Lian Li's PC-Q25 brings nice features to a small HTPC enclosure

Subject: Systems | February 29, 2012 - 01:52 PM |
Tagged: htpc, Lian Li, Lian Li PC-Q25

Lian Li's PC-Q25 has a look to it that mimics other HTPCs but adds a few interesting tweaks to the basic block design other cases sport.  At 199mm x 280mm x 366mm it will only fit mATX or mDTX motherboards but it is long enough to handle graphics cards up to 12.5" in length.  The brushed aluminium exterior is meant to be shown off, not hidden with other components and could be a nice addition to any room devoted to entertainment.  Missing Remote was a little disappointed that even though the case can accomodate two decent sized graphics cards it cannot handle a long PSU.  Apart from that they like what Lian Li is doing.

■ INSTRUCTION ■
From the Lian Li PC-Q25 write-up, extract word for word the stretch that opens with "Subject: Systems |" and closes with "Li is doing.". The material after this text stands apart from it.

■ INFORMATION SUPPLIED ■
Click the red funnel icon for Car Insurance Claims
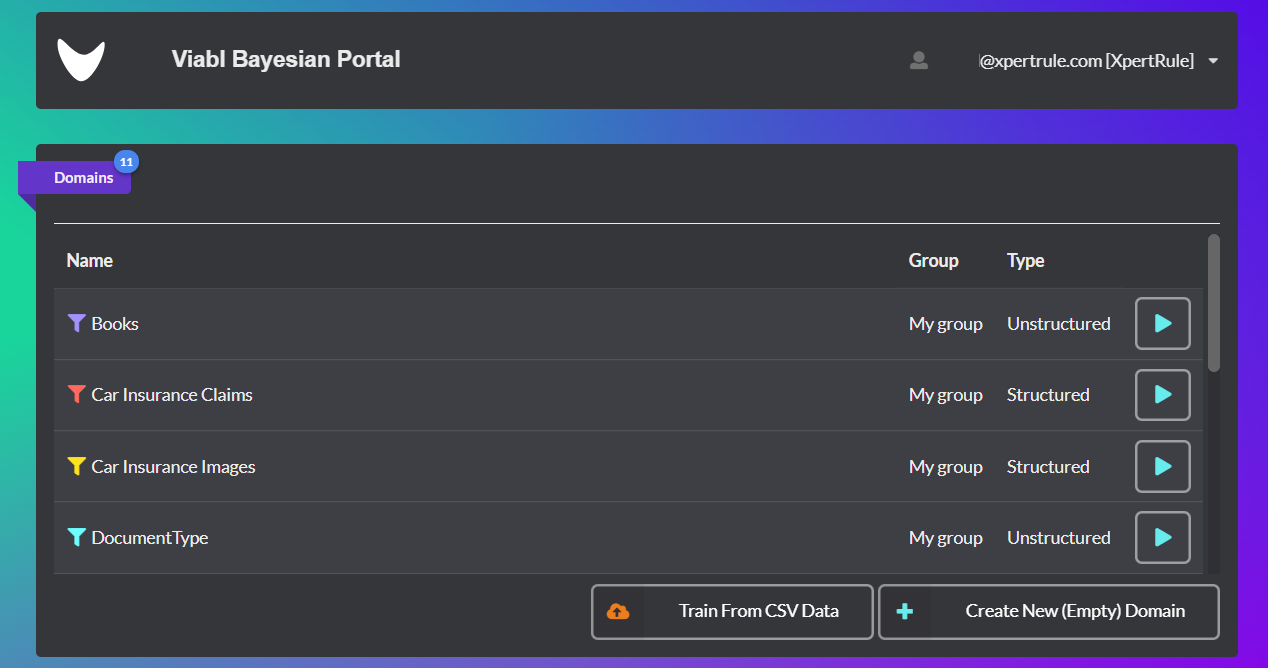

■ COMPLETE RESPONSE ■
Subject: Systems | February 29, 2012 - 01:52 PM |
Tagged: htpc, Lian Li, Lian Li PC-Q25

Lian Li's PC-Q25 has a look to it that mimics other HTPCs but adds a few interesting tweaks to the basic block design other cases sport.  At 199mm x 280mm x 366mm it will only fit mATX or mDTX motherboards but it is long enough to handle graphics cards up to 12.5" in length.  The brushed aluminium exterior is meant to be shown off, not hidden with other components and could be a nice addition to any room devoted to entertainment.  Missing Remote was a little disappointed that even though the case can accomodate two decent sized graphics cards it cannot handle a long PSU.  Apart from that they like what Lian Li is doing.